始まりの物語
1章 始まり
俺は朝早くに起きて学校までの道を歩いていた。
バス停があるのに歩いて向かうのには理由があるそれはうちの高校までの道のりにお地蔵様を祀った祠みたいなものがあり、そこにお菓子をお供えしているからだ。
なぜ、そんなことをしているのかと聞かれることがある。簡単なことだ、母親の影響が大きい。
それは俺が小学生の頃に迷子になって泣いていた時に見知らぬ女の子が俺の手をひいて家の場所がわかる位置まで連れてきてくれた。
母親も心配して探していたらしくそこで出会うことができた。母親にその女の子のことを話そうとした時には姿がなかった。
母親曰く、彼女はもしかしたらお地蔵様が遣わしてくれた子かもしれないと言われ、それ以来こうしてお地蔵様にお供えものをするようになった。
「さて、そろそろ学校に向かうかな」と言って立ち上がった。その時、「だ、誰かとめてー!!」と声が聞こえた。声質から女性だとわかった。振り向くとそれは猛スピードで俺を轢き殺そうとするかのようにこちらに向かってきていた。

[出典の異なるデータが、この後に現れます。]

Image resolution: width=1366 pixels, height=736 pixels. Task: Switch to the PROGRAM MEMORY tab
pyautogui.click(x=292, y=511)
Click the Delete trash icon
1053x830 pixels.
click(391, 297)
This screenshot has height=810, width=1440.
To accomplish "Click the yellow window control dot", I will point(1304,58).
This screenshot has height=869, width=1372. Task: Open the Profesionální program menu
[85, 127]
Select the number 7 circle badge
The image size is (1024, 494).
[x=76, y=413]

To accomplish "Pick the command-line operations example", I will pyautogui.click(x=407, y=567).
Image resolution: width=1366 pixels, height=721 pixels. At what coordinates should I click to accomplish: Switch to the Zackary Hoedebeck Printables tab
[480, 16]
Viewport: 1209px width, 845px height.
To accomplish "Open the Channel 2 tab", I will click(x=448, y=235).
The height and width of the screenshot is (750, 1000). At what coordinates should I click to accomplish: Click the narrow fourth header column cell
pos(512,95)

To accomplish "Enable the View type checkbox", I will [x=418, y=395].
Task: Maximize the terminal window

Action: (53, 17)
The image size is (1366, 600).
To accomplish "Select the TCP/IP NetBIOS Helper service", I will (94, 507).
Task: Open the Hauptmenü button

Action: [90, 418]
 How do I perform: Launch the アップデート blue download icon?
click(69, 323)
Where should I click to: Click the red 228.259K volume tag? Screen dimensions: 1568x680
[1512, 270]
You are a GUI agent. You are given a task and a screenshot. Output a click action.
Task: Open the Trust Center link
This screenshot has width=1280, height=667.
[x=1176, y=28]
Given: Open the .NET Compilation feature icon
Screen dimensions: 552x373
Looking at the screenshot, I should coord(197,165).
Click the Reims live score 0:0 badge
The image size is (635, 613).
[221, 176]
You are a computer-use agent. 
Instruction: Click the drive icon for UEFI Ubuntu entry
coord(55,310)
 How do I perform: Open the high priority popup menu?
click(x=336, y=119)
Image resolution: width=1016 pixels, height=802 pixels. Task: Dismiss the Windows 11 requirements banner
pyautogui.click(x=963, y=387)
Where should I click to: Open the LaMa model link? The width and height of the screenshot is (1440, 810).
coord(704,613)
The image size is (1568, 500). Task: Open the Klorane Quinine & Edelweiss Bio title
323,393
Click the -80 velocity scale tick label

俺は自転車に乗った彼女がハンドルをきろうとしないことに気付き、「ハンドルをきれ!」と聞こえるように大声を出した。彼女はそれに気づいたか気づかないかあいまいだが、ハンドルをきろうとはしていた。
「ちょっとまずいな」とつぶやき、俺は自転車を止めようと身構えた。止めようとして止まる理由はないから彼女にも覚悟を決めてもらうしかないと腹をくくり、自転車の片側に回りこんでハンドルをおさえてこちら側に瞬時にきった。その時に感じたのはそこまでスピードが出ていなかったことだった。
そのおかげだと思うが、彼女にけがをさせることなく、止めることに成功した。
「ふぅ、止まったぁ~!」安堵を感じる声が聞こえた。
我に返って「大丈夫?」と彼女の顔を見て言った。これが彼女「便房 静音」との出会いであり、自分の人生の分岐点だったと思う。
2章 出会い
私こと便房静音は小学校の頃から周りの子たちより少しどんくさかったのです。
「静音ちゃん、遊ぼう?」「ごめんね。今日は用事があってあそべないの」これが毎度のように繰り返される。
私には彼女達のことを何も知らないし、知りたいと思わない。正直、一人の方が気は楽だし、外で遊ぶことより室内で本を読む方が好きです。
そのうち、クラスの子達に誘われることはなくなって一人で過ごすようになりました。
そのまま、中学を卒業して高校に上がり、一年間過ぎて私は二年生になりました。
今日もいつもと同じような一日が始まると思っていました。